I have reluctantly accepted the arrival of autumn. The shorts and t shirts have found their way back into the drawer and are unlikely to make another appearance until next year. For the first time in several months I am wearing a jumper. My Macbook is still causing me problems despite giving it a rest and respite from blogging over the summer. (NB. I appreciated the mails I received from a few of my readers for leaving them with a image of Dolly Parton from the last blog to reflect and mediate on over the holiday season and another of you who thanked me for not quoting her bra size ~ how would I have known that anyway!).
There is something quite melancholic about autumn as the leaves on the trees turn from green to brown and begin to fall to the ground. A reminder of our own mortality that one day we too will be decay and decompose. Speaking to our eldest grandson celebrating his 8th birthday recently, life is ahead of him. The sports that he is is enjoying can no longer be partaken of by his grandad for at 57 years old, gone are the days of contact sport. Tennis has taken the place of football and golf and curling have emerged as good but nevertheless substitutes for canoeing, volleyball and athletics. I have enjoyed the summer and am thankful for good health and feel fit and well but sometimes you look in the mirror and think who’s that old bloke?! It’s easy to assume that you are no longer in the prime of your life but I want to question that assumption.

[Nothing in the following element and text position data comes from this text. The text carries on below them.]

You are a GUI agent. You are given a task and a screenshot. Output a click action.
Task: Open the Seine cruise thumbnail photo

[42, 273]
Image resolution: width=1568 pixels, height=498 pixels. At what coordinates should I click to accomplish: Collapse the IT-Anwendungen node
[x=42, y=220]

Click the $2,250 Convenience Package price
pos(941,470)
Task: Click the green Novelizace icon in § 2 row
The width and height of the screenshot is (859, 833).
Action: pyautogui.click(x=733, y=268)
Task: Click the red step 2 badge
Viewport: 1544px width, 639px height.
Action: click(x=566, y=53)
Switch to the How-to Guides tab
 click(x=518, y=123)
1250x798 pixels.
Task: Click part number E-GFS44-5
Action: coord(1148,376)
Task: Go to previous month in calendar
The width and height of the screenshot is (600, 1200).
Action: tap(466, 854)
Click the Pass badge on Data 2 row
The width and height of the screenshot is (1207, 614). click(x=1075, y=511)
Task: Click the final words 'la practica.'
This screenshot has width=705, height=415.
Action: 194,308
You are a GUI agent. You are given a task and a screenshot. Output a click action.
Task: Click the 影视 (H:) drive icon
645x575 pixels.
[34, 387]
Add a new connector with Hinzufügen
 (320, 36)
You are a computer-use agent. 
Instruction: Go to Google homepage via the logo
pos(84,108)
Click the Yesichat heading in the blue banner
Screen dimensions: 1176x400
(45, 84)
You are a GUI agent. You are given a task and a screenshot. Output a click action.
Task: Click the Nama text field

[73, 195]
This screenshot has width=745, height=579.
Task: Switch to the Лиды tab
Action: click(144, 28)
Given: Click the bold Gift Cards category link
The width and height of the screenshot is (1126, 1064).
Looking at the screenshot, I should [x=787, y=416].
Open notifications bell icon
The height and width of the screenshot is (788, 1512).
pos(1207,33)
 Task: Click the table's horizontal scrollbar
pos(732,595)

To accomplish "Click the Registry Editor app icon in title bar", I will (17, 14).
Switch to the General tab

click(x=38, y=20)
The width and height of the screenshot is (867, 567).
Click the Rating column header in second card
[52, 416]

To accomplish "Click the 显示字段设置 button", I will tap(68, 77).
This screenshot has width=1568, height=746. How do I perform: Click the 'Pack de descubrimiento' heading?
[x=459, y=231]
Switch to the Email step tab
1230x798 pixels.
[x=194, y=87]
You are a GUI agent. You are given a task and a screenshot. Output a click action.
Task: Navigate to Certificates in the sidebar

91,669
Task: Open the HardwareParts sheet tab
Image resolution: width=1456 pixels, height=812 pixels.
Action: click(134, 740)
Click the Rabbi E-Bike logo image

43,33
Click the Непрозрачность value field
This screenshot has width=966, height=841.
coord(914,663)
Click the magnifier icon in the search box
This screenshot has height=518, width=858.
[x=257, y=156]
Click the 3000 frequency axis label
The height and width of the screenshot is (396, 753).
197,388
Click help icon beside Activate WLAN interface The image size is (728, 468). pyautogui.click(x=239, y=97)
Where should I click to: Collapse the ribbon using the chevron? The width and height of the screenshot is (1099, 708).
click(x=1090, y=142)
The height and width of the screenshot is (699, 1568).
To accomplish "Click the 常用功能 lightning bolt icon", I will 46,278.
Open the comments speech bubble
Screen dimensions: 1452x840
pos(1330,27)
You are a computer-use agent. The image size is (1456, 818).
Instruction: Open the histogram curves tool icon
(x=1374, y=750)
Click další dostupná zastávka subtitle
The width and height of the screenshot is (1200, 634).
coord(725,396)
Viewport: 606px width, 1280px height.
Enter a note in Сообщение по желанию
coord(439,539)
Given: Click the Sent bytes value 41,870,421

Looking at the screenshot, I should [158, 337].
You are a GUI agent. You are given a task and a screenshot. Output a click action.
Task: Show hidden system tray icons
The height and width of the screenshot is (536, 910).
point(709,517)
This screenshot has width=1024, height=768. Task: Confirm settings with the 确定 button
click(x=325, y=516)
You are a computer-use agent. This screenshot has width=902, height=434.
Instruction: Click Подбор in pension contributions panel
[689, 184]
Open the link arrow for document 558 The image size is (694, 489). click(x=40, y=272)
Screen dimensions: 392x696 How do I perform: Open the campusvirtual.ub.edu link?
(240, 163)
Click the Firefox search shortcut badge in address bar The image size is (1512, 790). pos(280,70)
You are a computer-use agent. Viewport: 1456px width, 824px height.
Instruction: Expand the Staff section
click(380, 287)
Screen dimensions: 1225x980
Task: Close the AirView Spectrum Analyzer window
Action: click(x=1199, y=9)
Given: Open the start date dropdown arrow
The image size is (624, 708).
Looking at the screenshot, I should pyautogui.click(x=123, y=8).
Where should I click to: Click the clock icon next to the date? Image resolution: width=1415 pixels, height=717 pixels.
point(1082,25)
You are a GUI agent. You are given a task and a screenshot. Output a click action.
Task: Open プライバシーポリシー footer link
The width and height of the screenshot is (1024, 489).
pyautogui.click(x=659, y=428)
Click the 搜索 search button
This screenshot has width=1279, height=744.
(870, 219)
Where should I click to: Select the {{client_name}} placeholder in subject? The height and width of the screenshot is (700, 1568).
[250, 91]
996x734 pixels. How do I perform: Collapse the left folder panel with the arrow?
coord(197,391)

Next month Shirley, my wife and I, will go down to the Cotswolds to see and hear one of our favourite musicians, Johnny Coopin perform an ‘Edge of the Day’ centenary concert as a tribute to Laurie Lee, the writer. Lee wrote the beautiful novel ‘Cider with Rosie’ recalling his childhood in rural Gloucestershire after the First World War. It chronicles the traditional village life that all but disappeared with the advent of new developments, such as the coming of the motor car, and relates the experiences of childhood seen from many years later. In the book he quotes John Keats poem, ‘To Autumn’ which opens with the line Season of mists and mellow fruitfulness. The poem reminds us that autumn is a season of great fruitfulness and harvest. Keats saw autumn as a;
Close bosom friend of the maturing sun;
conspiring with him how to load and bless
with fruit the vines that round the thatch-eaves run:
to bend with apples the moss-d cottage trees,
and fill all fruit with ripeness to the core;
to swell the gourd and plump the hazel shells
with a sweet kernel; to set budding more,
and still more, later flowers for the bees,
until they think warm days will never cease.
So though we may fear the passing of our prime, we can pose the question, ‘When is our prime?’ Fruit matures, it takes time to grow and ripens in season. And autumn can be a time of a rich harvest of a life rooted deeply and its fruitfulness can nourish others and scatters seeds of hope and new life to many more. May it be so of our lives.
Keats goes on in the poem to ask; Where are the songs of spring?
Ay, where are they? Think not of them, thou hast thy music too.
So autumn has its song, which may be tinged with melancholy, but as I tuck into one of its fruits, an apple, its polished beauty is beyond compare!
Enjoy this gift of autumn and may it bear good fruit in your life.